"My faith doesn't go over real well in Hollywood"
About this Quote
The line’s intent is partly self-positioning. Caviezel, forever associated with The Passion of the Christ, frames his career not just as a series of roles but as a testimony with consequences. In celebrity culture, where brand is identity, “my faith” becomes a form of branding too: a public marker that separates him from the perceived default values of an entertainment industry often caricatured as secular, permissive, and politically progressive. The subtext courts solidarity from audiences who already feel condescended to by elite cultural centers. It’s a grievance, but also an invitation: if Hollywood won’t clap, maybe Middle America will.
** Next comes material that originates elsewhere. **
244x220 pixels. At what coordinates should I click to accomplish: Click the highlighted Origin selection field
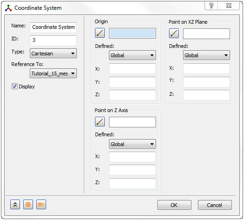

Context matters because “faith” here isn’t generic spirituality; it reads as specifically conservative Christian visibility, the kind that can collide with the industry’s risk calculus. Studios don’t fear belief, they fear controversy, and Caviezel has often been packaged with it. So the sentence works as both lament and leverage: a way to explain stalled opportunities while turning marginalization into authenticity. In Hollywood, being “difficult” is a liability; being “unwelcome” can be a brand.
Quote Details
| Topic | Faith |
|---|---|
| Source | Help us find the source |
| Cite |
Citation Formats
APA Style (7th ed.)
Caviezel, Jim. (2026, January 17). My faith doesn't go over real well in Hollywood. FixQuotes. https://fixquotes.com/quotes/my-faith-doesnt-go-over-real-well-in-hollywood-79639/
Chicago Style
Caviezel, Jim. "My faith doesn't go over real well in Hollywood." FixQuotes. January 17, 2026. https://fixquotes.com/quotes/my-faith-doesnt-go-over-real-well-in-hollywood-79639/.
MLA Style (9th ed.)
"My faith doesn't go over real well in Hollywood." FixQuotes, 17 Jan. 2026, https://fixquotes.com/quotes/my-faith-doesnt-go-over-real-well-in-hollywood-79639/. Accessed 21 Feb. 2026.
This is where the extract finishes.